:: SUPPLIED INFORMATION

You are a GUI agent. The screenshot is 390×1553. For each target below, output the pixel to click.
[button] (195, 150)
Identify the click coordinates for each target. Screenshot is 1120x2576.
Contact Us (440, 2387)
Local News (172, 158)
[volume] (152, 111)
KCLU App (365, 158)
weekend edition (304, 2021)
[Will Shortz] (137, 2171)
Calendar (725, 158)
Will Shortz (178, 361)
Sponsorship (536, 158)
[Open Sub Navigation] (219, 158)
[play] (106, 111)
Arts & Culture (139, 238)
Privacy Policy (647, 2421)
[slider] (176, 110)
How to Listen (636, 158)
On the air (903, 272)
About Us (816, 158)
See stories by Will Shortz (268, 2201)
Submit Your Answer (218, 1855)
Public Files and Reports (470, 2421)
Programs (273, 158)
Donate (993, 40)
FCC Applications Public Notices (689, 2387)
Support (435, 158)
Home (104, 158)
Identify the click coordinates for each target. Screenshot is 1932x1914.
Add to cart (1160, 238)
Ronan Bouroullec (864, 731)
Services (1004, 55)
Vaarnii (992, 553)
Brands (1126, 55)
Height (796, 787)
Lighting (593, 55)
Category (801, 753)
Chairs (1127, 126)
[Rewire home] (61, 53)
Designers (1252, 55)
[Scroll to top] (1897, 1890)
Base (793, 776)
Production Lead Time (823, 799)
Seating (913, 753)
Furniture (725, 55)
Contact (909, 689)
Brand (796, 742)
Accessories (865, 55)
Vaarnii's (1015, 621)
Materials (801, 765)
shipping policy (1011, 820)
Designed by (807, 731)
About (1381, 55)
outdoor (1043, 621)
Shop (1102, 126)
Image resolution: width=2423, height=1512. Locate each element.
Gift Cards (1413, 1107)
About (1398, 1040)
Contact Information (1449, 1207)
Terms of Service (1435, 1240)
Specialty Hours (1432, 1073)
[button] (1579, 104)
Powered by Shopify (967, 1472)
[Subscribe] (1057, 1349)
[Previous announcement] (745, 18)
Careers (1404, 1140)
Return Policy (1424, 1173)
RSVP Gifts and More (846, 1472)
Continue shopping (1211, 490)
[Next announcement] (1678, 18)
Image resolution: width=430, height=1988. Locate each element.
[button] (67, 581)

::::

§ **TASK TO CARRY OUT**
Exact copy required. Retype all of the entries word for word.

§ **ANSWER FOR THE TASK**
You are a GUI agent. The screenshot is 390×1553. For each target below, output the pixel to click.
[button] (195, 150)
Identify the click coordinates for each target. Screenshot is 1120x2576.
Contact Us (440, 2387)
Local News (172, 158)
[volume] (152, 111)
KCLU App (365, 158)
weekend edition (304, 2021)
[Will Shortz] (137, 2171)
Calendar (725, 158)
Will Shortz (178, 361)
Sponsorship (536, 158)
[Open Sub Navigation] (219, 158)
[play] (106, 111)
Arts & Culture (139, 238)
Privacy Policy (647, 2421)
[slider] (176, 110)
How to Listen (636, 158)
On the air (903, 272)
About Us (816, 158)
See stories by Will Shortz (268, 2201)
Submit Your Answer (218, 1855)
Public Files and Reports (470, 2421)
Programs (273, 158)
Donate (993, 40)
FCC Applications Public Notices (689, 2387)
Support (435, 158)
Home (104, 158)
Identify the click coordinates for each target. Screenshot is 1932x1914.
Add to cart (1160, 238)
Ronan Bouroullec (864, 731)
Services (1004, 55)
Vaarnii (992, 553)
Brands (1126, 55)
Height (796, 787)
Lighting (593, 55)
Category (801, 753)
Chairs (1127, 126)
[Rewire home] (61, 53)
Designers (1252, 55)
[Scroll to top] (1897, 1890)
Base (793, 776)
Production Lead Time (823, 799)
Seating (913, 753)
Furniture (725, 55)
Contact (909, 689)
Brand (796, 742)
Accessories (865, 55)
Vaarnii's (1015, 621)
Materials (801, 765)
shipping policy (1011, 820)
Designed by (807, 731)
About (1381, 55)
outdoor (1043, 621)
Shop (1102, 126)
Image resolution: width=2423, height=1512. Locate each element.
Gift Cards (1413, 1107)
About (1398, 1040)
Contact Information (1449, 1207)
Terms of Service (1435, 1240)
Specialty Hours (1432, 1073)
[button] (1579, 104)
Powered by Shopify (967, 1472)
[Subscribe] (1057, 1349)
[Previous announcement] (745, 18)
Careers (1404, 1140)
Return Policy (1424, 1173)
RSVP Gifts and More (846, 1472)
Continue shopping (1211, 490)
[Next announcement] (1678, 18)
Image resolution: width=430, height=1988. Locate each element.
[button] (67, 581)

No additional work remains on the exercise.